Council unanimously voted in favour of amending the land use bylaw in the Main Street Commercial Zone during the second reading on Tuesday, meaning buildings in that section are not able to run dormitories or other overnight accommodations.
“We’ve listened to the concerns of the residents,” Mayor Glen MacKinnon said following the vote.
Canaan Land Ministries, an Alabama-based organization, had planned to have four male students and a supervisor stay in the building on Pleasant Street. During their stay, they would be under a strict regimen. The idea of the program is to help men turn their lives around through faith.
Daybreak Prison Ministries owns the building, and can still use it for another purpose.
Residents voiced several concerns including safety, discrimination, and property values in the town at two public meetings.
“When you ask for the opinions, you should expect to get the opinion,” MacKinnon said after the meeting, explaining he was appreciative that residents told him and other councillors their thoughts.

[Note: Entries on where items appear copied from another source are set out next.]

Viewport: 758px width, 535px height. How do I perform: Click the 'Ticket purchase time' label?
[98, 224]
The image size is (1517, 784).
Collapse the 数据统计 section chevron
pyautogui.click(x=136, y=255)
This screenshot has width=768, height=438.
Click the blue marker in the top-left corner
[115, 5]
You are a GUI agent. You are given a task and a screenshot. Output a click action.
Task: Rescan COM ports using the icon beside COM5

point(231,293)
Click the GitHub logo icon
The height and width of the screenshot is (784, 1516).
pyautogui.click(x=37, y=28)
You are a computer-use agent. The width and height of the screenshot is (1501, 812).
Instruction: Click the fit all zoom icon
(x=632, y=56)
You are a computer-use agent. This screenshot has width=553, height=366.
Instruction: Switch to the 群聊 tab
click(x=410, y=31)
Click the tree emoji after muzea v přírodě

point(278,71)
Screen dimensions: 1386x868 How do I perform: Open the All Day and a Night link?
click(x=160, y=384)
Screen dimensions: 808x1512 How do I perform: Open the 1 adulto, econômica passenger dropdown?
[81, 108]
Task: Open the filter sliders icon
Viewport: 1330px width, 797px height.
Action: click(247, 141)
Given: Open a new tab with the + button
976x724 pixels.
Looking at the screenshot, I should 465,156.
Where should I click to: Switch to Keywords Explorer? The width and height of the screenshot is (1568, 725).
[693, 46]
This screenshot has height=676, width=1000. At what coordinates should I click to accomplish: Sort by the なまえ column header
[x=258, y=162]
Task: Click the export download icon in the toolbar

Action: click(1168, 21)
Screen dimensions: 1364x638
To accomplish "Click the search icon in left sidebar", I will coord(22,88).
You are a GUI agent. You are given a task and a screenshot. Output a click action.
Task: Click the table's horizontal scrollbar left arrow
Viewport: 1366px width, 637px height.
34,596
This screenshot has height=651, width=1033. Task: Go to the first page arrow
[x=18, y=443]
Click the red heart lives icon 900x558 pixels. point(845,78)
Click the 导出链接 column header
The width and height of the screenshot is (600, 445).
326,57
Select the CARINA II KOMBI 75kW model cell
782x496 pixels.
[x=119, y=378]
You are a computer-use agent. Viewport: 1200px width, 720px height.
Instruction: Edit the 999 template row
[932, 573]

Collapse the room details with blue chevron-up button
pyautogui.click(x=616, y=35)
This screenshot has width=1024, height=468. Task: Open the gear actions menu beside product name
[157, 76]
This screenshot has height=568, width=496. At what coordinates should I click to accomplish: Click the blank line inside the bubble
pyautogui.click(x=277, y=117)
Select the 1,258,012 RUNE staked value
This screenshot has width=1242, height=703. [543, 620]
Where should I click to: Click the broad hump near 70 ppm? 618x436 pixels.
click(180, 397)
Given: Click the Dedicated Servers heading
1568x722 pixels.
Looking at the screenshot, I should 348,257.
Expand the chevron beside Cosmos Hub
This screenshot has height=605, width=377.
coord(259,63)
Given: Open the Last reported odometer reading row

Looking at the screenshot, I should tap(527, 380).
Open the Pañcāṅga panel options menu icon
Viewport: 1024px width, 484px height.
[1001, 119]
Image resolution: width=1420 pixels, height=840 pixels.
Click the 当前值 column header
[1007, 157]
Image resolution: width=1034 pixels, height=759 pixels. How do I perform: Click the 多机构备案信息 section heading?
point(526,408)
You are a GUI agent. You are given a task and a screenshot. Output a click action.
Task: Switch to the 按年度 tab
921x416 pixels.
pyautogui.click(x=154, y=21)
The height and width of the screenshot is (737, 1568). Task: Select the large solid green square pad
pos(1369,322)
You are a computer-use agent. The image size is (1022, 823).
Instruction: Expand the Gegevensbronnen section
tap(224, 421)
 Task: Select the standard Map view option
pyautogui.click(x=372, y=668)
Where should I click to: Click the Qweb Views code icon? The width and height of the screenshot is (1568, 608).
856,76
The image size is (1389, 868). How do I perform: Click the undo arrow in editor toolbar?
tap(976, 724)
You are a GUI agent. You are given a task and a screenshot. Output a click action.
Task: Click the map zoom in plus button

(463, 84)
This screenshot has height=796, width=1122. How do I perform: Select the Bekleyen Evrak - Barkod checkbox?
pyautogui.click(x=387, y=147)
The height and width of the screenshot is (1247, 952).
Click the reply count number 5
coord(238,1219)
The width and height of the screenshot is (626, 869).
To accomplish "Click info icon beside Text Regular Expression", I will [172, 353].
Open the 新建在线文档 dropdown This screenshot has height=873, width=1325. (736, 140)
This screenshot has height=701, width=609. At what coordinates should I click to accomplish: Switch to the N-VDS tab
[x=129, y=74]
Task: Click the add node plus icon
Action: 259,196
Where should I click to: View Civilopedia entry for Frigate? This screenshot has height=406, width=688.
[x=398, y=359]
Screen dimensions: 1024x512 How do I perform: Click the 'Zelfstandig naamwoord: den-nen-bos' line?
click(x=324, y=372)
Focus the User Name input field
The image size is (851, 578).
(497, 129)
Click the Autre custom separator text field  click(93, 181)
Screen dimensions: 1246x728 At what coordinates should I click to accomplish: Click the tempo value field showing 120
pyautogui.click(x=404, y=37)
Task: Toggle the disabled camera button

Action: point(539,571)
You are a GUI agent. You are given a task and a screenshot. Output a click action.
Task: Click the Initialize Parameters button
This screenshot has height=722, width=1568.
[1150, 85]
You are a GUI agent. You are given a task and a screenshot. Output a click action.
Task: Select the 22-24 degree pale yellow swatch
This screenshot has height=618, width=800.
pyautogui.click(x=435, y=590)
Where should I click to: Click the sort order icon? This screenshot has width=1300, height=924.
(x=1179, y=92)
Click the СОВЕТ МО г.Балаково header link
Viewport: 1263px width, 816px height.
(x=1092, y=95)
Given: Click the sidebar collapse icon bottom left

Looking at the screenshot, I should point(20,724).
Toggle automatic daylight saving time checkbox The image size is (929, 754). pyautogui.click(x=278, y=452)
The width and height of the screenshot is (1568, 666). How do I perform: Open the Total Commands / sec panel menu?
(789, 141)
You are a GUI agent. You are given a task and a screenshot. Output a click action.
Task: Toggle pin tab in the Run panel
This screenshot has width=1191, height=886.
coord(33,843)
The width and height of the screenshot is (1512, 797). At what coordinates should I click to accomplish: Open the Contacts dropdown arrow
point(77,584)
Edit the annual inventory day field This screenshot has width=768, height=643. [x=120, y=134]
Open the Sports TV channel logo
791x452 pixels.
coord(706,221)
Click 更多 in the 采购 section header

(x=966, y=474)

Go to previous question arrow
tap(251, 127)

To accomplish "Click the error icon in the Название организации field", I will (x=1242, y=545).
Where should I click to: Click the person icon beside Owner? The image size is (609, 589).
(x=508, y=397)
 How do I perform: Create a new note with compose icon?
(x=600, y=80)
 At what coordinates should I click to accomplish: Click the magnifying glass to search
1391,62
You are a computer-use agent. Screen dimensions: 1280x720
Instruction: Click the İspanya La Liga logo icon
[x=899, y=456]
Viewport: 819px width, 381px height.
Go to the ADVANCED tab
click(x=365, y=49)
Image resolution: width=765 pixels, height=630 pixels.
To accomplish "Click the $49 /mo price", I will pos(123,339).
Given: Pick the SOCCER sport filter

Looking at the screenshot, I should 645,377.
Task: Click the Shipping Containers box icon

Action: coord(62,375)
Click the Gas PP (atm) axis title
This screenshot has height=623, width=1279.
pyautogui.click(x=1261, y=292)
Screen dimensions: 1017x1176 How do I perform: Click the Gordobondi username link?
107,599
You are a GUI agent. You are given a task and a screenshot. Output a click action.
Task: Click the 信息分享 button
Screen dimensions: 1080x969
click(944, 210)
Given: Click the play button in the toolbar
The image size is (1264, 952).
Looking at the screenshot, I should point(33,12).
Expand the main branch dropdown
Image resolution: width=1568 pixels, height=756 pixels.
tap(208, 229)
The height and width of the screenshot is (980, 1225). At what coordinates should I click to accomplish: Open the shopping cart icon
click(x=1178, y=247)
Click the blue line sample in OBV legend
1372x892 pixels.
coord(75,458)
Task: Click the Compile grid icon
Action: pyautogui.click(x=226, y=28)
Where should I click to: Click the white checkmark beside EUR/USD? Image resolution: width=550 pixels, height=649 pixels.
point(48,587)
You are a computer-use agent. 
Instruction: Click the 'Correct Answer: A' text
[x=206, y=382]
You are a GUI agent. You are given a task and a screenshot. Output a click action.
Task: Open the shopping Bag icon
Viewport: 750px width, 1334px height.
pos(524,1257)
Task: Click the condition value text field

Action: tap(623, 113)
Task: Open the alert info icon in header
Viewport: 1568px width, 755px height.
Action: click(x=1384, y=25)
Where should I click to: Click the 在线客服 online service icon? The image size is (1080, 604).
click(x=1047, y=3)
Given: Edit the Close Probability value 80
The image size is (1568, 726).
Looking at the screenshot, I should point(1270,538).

He said it was clear after the second meeting what the public wanted and, as councillors, they’re there to respect that.
“It’s their town.”
Elizabeth Robson was one of the first to oppose the building’s intended use, she said at the end of the meeting.
“I’d like to thank you. It makes me feel better to know it’s not going to happen.”
Gerard Veldhoven also spoke following the decision, stating that he was happy with the results.
He expressed in a column and a letter to the editor in The News that he was worried about the fact that the Canaan Land doesn’t accept homosexual men into its program, calling it a “huge step back for equal treatment for the LGBT community in Pictou County and beyond.”
Joshua Gober, the intended director of the program, said the reasoning behind their screening is due to a lack of specialization in certain areas.